3) Increasing the term of punishment
The Commission suggests increasing the sentence to seven years in jail or life in addition to a fine. Currently, the penalty is either a three-year sentence or a life sentence in jail. Due to a contradiction with additional provisions in Chapter VI of the IPC, which includes "Offences against the State," the study labels this sentence as "odd." You may find Section 124A here.
This contradiction is addressed in the report by harmonising Section 124A's penalty with other Chapter VI laws.
4) Inserting New Words in the Provision
The phrase "tendency to incite violence or cause public disorder" should be added to the clause, according to the report. In contrast to evidence of actual violence or a present danger of violence, it defines "tendency" as a "inclination to incite violence or public disorder." Thus, if 'inclination' is established, the outcome of an action won't be taken into account. The Report emphasises that Kedar Nath proved that sedition is a crime that may be proven without evidence of violence. Instead, the Judgement focuses mostly on the propensity of the words or deeds to stir up conflict or disrupt the peace.
Rationle behind backing
The law commission justifies its backing with its following five points The threat posed by extremist, anti-national, and separatist groups must be eliminated in order to safeguard national security. They said that the rise of social media has contributed to the spread of radical ideas opposing India, which are frequently encouraged and enabled by "adversarial foreign powers." The Indian Constitution's Article 19(1)(a) defines it as a "reasonable restriction" on the basic freedom to speech and expression. They claimed that sedition legislation applies to the prohibitions on "public order" including "incitement to an offence." The 'conventional punitive system' is used to deal with the terrorist issue. It contends that the
mere existence of other anti-terrorism and security legislation, such as the National Security Act of 1980 and the Unlawful Activities Prevention Act of 1967, is insufficient justification for the repeal of the sedition statute. According to the study, without the sedition legislation,
those who engage in seditious activity may be charged under other statutes, which frequently have greater penalties.
According to the Report, in the context of India's contemporary democracy, the "colonial legacy" is not a compelling enough justification for overturning the legislation.

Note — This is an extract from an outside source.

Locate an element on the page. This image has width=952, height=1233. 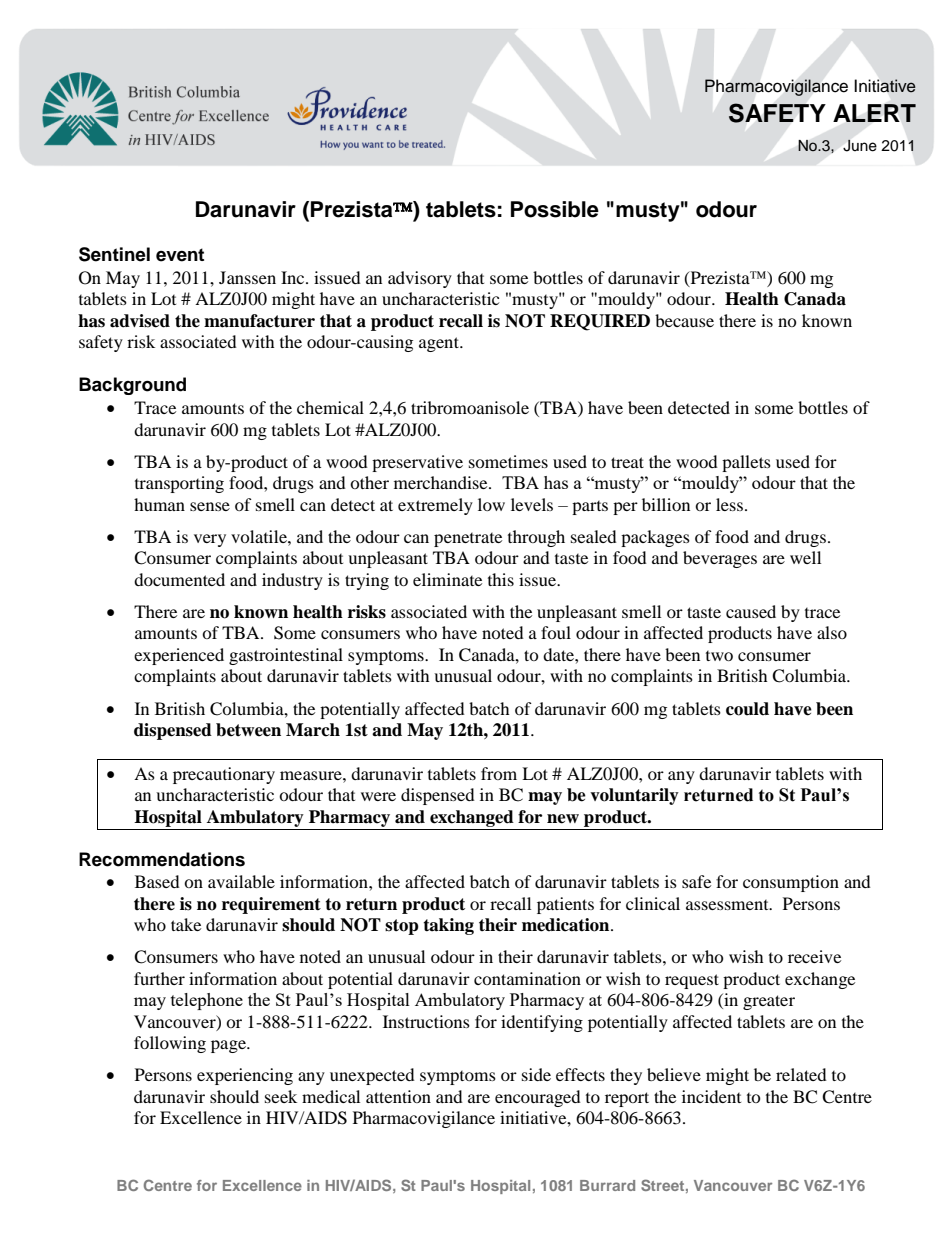
experienced is located at coordinates (179, 656).
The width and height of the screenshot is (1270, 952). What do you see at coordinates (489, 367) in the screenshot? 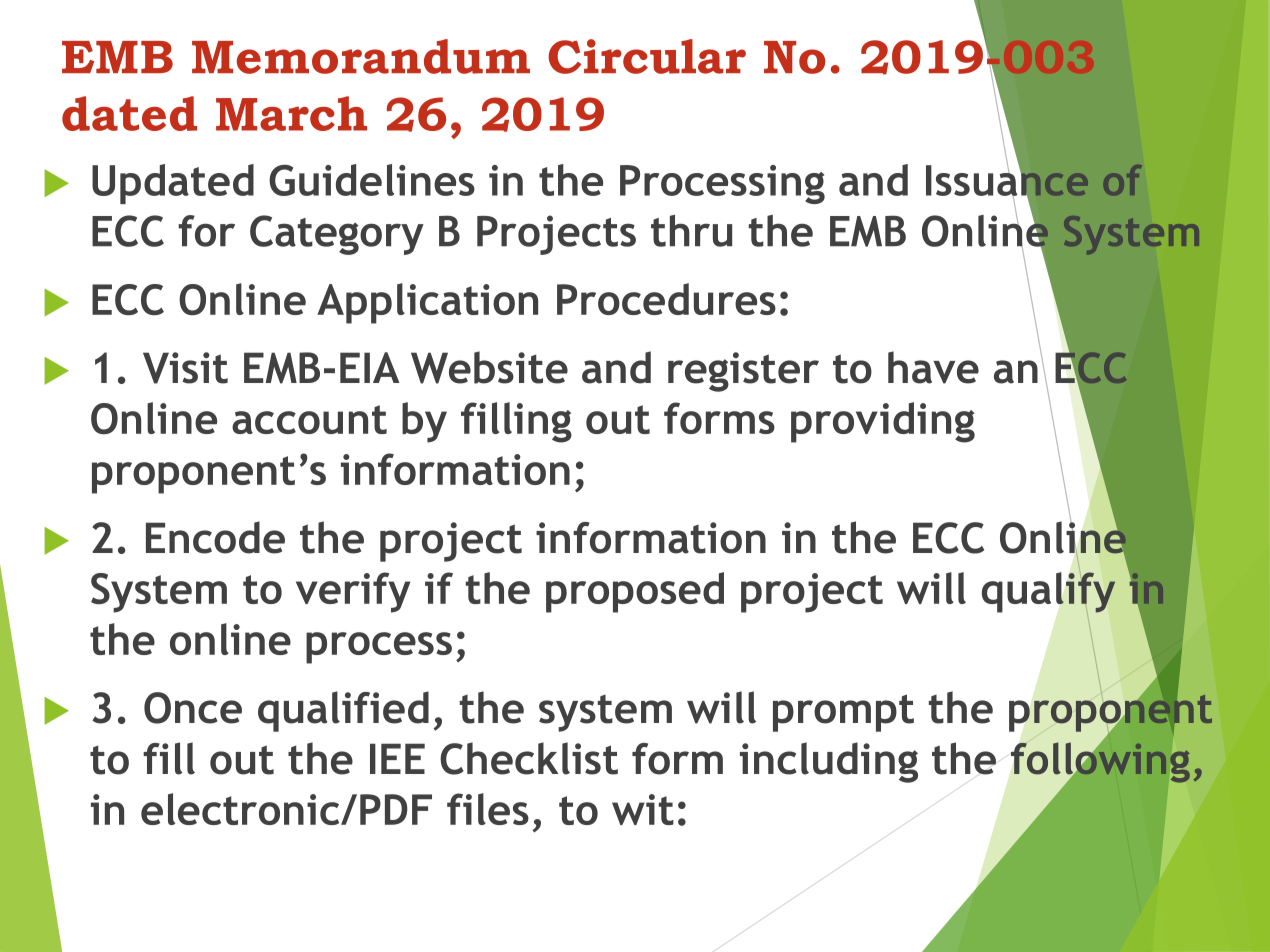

It draws attention to the fact that other colonial legacies, such as the Police Forces and the All India Civil Services, are still in place today without any protest.
The Report emphasises that additional laws addressing seditious actions have been included inside treason and counterterrorism statutes in nations wherein seditious laws has gone overturned.
The Court's protracted hand-wringing over the sedition crime has drawn a great deal of criticism. Many critics have previously stated that it is counterproductive for the Unlawful Activities (Prevention) Act 1967 to remain in effect when sedition is declared to be unlawful.
Even though the state now has more advanced and flashier means of repression, this Report suggests that it has a persistent unwillingness to repeal a legislation that has the intended effect of stifling dissent. The Report, however, is the result of a pretty one-sided perspective of India's free speech laws; it misrepresents the most significant judicial ruling on the validity
of sedition and acts as though there hasn't been any subsequent jurisprudential growth.